10-08-2018 01:39 PM
I'm trying to implement a source synchronous edge-aligned input DDR interface with the clock rate at 300 MHz. I route the clock thru an IBUFDS -> BUFG -> MMCM -> BUFG with the MMCM feedback path also routed thru a BUFG. The MMCM is set to multiply up and divide down by three so the VCO runs at 900 MHz.
The data gets routed thru an IDELAY -> IDDR with the IDDR set to same edge pipelined.
In the timing analyzer I am seeing the clock time from the BUFG to the IDDR vary by over 2 ns across the Min at Slow Process Corner to the Max at Fast Process Corner. The Min / Max input delays are +/- 100 ps.

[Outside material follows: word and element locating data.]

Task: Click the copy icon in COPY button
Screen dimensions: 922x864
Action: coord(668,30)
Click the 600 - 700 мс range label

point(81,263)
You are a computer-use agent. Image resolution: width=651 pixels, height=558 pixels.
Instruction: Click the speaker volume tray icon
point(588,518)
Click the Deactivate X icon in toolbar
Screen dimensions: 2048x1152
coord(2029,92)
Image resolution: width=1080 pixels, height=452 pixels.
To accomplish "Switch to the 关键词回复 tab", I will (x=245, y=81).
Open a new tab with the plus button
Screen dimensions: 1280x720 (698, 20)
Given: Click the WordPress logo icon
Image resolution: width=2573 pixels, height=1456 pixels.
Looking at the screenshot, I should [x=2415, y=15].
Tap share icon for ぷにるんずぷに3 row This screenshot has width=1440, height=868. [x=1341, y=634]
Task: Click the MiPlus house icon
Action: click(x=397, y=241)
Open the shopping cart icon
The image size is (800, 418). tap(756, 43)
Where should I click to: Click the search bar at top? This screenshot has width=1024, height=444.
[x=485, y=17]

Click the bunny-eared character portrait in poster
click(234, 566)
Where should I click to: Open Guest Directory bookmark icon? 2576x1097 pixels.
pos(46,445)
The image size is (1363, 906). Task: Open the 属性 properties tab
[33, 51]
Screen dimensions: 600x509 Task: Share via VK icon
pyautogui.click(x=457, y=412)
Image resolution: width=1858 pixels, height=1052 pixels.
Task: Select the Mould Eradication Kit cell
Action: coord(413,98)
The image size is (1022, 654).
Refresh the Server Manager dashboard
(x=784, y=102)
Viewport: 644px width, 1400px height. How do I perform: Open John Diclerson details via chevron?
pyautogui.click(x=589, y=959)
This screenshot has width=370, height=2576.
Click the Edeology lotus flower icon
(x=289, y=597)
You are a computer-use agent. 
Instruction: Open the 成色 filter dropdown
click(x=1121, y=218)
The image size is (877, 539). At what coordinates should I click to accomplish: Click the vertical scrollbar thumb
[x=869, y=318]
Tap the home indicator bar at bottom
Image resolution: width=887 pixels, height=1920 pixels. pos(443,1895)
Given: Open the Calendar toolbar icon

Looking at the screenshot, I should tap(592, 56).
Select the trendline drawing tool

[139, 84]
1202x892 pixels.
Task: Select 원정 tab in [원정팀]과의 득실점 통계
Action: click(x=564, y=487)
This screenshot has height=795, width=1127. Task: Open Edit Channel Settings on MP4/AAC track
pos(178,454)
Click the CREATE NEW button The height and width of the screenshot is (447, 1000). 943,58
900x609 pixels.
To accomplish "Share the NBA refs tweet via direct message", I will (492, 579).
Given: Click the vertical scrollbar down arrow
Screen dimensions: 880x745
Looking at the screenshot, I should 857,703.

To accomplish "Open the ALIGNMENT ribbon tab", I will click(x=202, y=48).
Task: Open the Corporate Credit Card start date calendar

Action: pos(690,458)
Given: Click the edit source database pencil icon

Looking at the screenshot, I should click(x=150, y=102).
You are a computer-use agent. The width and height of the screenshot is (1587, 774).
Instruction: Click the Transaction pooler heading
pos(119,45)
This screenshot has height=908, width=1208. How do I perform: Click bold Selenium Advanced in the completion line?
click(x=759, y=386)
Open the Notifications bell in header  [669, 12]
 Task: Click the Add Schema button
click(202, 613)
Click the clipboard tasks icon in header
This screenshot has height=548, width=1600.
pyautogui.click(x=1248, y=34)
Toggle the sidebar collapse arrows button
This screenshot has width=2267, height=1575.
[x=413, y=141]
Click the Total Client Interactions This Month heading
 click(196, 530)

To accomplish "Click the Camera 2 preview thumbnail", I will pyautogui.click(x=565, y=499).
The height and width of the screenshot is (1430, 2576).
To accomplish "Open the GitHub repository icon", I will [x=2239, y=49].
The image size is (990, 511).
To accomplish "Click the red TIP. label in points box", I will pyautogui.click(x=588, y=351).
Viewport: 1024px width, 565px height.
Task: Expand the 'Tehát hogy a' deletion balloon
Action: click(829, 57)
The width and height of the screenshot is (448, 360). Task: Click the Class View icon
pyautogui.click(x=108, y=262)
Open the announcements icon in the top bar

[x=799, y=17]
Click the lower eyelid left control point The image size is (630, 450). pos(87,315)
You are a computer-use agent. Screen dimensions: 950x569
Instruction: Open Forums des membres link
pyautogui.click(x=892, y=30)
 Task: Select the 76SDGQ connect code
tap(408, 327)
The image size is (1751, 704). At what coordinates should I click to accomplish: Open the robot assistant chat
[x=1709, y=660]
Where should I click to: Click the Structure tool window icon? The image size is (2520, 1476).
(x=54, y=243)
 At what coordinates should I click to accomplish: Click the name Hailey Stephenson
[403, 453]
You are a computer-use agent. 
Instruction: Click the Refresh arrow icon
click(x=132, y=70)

The 2 ns variance is larger than the 1.67 ns data eye width, excluding setup / hold requirements which makes the situation worse. Based on the timing results, it appears that I can never get this to work without some sort of alignment that runs based on temperature.
This seems wrong. I've done these sort of interfaces before in older less capable parts and never seen this kind of clock delay variance. What gives?
10-08-2018 05:33 PM
10-08-2018 05:38 PM
First, you should not have the first BUFG in the clock path - the clock should go
IBUFDS -> MMCM/CLKIN -> MMCM/CLKOUTx -> BUFG -> IDDR/C
(the IBUFDS must be on a clock capable pin in the same region as the MMCM).
The extra BUFG is going to add LOTS of uncertainty.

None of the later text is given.